Já estou tão acostumado a essa idéia de concessão para a inclusão das pessoas com deficiência intelectual que, definitivamente, posso assegurar que não foi isso o que me surpreendeu. O que me causou o estalo foi a maneira pela qual a situação foi narrada, o mérito que ainda se dá a iniciativas que visam cumprir um rito social baseado numa representação de papéis. A idéia de incapacidade subjacente ao tom de favor da iniciativa. A incapacidade do sistema produtivo em incorporar essa força de trabalho sem que seja preciso identificá-la como “trabalho especial”, ou pior, “trabalho realizado por pessoas especiais”. A bem da verdade, pior que o estalo em si mesmo é o seu efeito ca scata e a enxurrada de sensações que a leitura é capaz de causar. O lado bom é que isso pode também servir para sacudir (e estalar) um pouco estes ossos aqui.
A idéia de que os problemas relacionados à inclusão da pessoa com deficiência intelectual serão solucionados com o seu adestramento e adaptação ao mundo tal como ele é tem ganho uma força impressionante na mentalidade social vigente: de legisladores a educadores, de familiares a formadores de opinião. Parece não restar mais dúvidas a respeito de que estamos vivendo em legítimos paraísos, lugares e espaços sociais os quais não comportam um questionamento sequer. Parece que estamos tratando de um processo no qual a única adaptação que se pode desejar é a que se opera no sujeito, pois a ele é debitado todo o ajuste necessário. O sujeito é que deve ser incluído. A sociedade apenas deve abrir suas portas (nesse caso, é bom avisar a imprensa) e a mágica finalmente estará feita.
Assumir essa narrativa, esse discurso, é como dizer que vivemos na sociedade perfeita, que aprendemos através da educação ideal e compartilhamos as mais justas oportunidades sociais no mundo do trabalho também. Por outro lado, basta questionar-se por um breve momento o funcionamento da escola convencional ou do trabalho enquanto espaços sociais de produção de mentalidades, para que as forças de guarda exijam a palavra. Mas aqui, e diga-se de passagem infelizmente, não há novidades nem risco de surpresa: há uma grande abundância de nomes, manchetes e ainda uma extrema carência de coisas, de realidades. Nesse contexto, a inclusão obedece a modelos tão rígidos que não oferece perigo aos modelos de organização social ao qual submetem-se alunos e trabalhadores, educadores e também patrões.
Sem reflexão, sem impostura, sem diálogo, sem contradição, sem discordância, sem que os alunos levantem-se das cadeiras, sem que os trabalhadores assumam a consciência de seu lugar e papel, sem que educadores e famílias assumam seus erros, sem que a liberdade seja um direito efetivamente exercido, nós só teremos uma imagem pálida de um nome de algo que precisa ser real.

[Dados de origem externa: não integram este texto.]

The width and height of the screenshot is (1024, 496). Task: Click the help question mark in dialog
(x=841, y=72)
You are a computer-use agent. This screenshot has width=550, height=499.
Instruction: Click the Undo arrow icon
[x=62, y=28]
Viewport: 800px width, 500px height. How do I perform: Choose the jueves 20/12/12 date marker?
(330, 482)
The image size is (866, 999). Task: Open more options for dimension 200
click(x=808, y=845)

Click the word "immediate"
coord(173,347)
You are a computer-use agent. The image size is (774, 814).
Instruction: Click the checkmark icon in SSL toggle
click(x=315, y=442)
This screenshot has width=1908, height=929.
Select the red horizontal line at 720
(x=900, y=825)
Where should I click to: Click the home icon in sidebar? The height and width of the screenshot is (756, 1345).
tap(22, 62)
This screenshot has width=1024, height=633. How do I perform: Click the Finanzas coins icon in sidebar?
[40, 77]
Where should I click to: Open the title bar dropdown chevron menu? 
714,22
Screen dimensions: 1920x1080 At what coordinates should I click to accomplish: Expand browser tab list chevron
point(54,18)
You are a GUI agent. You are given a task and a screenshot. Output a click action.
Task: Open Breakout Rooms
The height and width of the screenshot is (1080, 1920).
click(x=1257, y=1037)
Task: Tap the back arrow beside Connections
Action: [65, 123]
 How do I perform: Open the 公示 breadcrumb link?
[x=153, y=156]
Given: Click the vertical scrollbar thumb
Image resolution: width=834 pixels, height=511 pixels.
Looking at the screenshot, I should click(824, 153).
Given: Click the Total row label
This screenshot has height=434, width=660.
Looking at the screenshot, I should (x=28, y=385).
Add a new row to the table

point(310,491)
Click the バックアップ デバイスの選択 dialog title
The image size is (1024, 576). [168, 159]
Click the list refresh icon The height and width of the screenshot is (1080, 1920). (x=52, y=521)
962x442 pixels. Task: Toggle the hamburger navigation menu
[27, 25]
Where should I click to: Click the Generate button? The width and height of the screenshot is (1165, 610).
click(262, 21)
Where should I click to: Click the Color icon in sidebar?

Em sã consciência, ninguém quer que seus filhos sejam incluídos, o que é preciso é que eles possam incluir-se por si próprios, por existir espaço inclusive para eles e para suas particularidades humanas.
Uma dinâmica social que propõe como natural uma inclusão feita unilateralmente, como à forceps, é o reflexo exato da imagem de um mundo que se recusa à transformação mas que quer de imediato parecer transformado. Sei que tentarão me convencer de que as mudanças ocorrem mesmo dessa forma, gradualmente, a seu tempo, etc. Eu concordo, desde que me reserve ao direito eventual da dúvida. A dúvida é uma maneira saudável de mantermo-nos despertos.
Nesse caso, não duvido do fato de que podemos causar mudanças profundas no mundo em que vivemos. Mas também não tenho direito a deixar de duvidar, nem que seja por um instante, na possibilidade de que o mundo é quem esteja nos transformando. E o fato de que nós possamos estar sendo transformados sem esforço, e a inclusão oferecida como brinde, tem me deixado mais aflito do que exatamente em dúvida.
Olá Lúcio,
excelente o seu texto! Sou mãe de uma linda menininha de 3 anos com SD que frequenta uma instituição na qual atuo como representante dos pais. Achei o parágrafo sobre a necessidade de se exercer o direito da liberdade inspirador, me ajudou muito a ordenar meus pensamentos na minha luta por políticas institucionais de valorização das famílias. Vou usá-lo de abre alas, devidamente citado. Obrigado por tê-lo escrito!
Duda
Prezados Senhores!
Boa tarde
PArabenizo pelo excelente texo, sou pedagoga com especialização em deficiência da audiocomunicação,tambèm faço um trabalho com intérprete em LIBRAS,Diariamente muitos fatos acontecem nas escolas e ai as duvidas” Inclusão… o que e como fazer? …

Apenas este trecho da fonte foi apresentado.